Se sentó a su lado, con un pan, que Daniel agradeció con su sonrisa; tomó un pequeño pedazo y guardó el resto en el bolsillo. Daniel le contó de su pueblo y de aquella panadería de su familia. Eran tan preciso los detalles. Su abuelo y su padre iniciaban su trabajo a las 4 de la mañana, todos los días desde que él lo recordaba, bajaban por esas escaleras que los conducían a la panadería. Primero prendían los hornos de leña, para lograr la temperatura exacta al momento de llevar las bandejas a esas bocas que siempre Daniel había comparado con el cielo, mágicas. Con maestría mezclaban los ingredientes para cada tipo de pan, armaban en las bandejas esas esculturas con una simetría y belleza inigualables, y desfilaban hacia los hornos, como en una procesión solemne. Y he aquí la maravilla de Dios, ese olor que se colaba por todas las rendijas de ese piso de madera, por las ventanas, por las puertas, por su alma.

Cuando Daniel calló, los ojos del señor temblaban. ¿Cómo podía quejarse todos los días de su trabajo? Esa descripción de Daniel, era exactamente lo que él hacía. Nunca vio la magia, nunca apreció ese milagro.

Le pidió que llevara a su padre al otro día. Le ofreció trabajo, a pesar de saber que la situación era difícil, y que tendría que compartir con él lo poco que producía la panadería. Pero el padre de Daniel trabajaba incansablemente, y el amor por ese trabajo hizo el resto. El negocio prosperó y pronto necesitaron producir más. El padre de Daniel insistió en el horno de leña, sabía que a pesar de la comodidad de los hornos modernos, su bisabuelo siempre le había insistido en seguir con esos hornos tradicionales. Y ahora estaban allí en ese patio, esas bocas milagrosas.

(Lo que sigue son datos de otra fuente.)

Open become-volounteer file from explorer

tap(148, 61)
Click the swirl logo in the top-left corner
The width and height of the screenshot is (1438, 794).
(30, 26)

Empezaron a llevar al abuelo, que ya había perdido todas las ganas de vivir. Pero igual que a Daniel el pan volvió a darle una razón para seguir luchando. Compartió todos los secretos, todos los recuerdos, todos los pases mágicos.

No estaban en su pueblo, pero gracias a aquel ángel con gorro de panadero, ese olor celestial retornó a sus vidas y sus corazones volvieron a latir.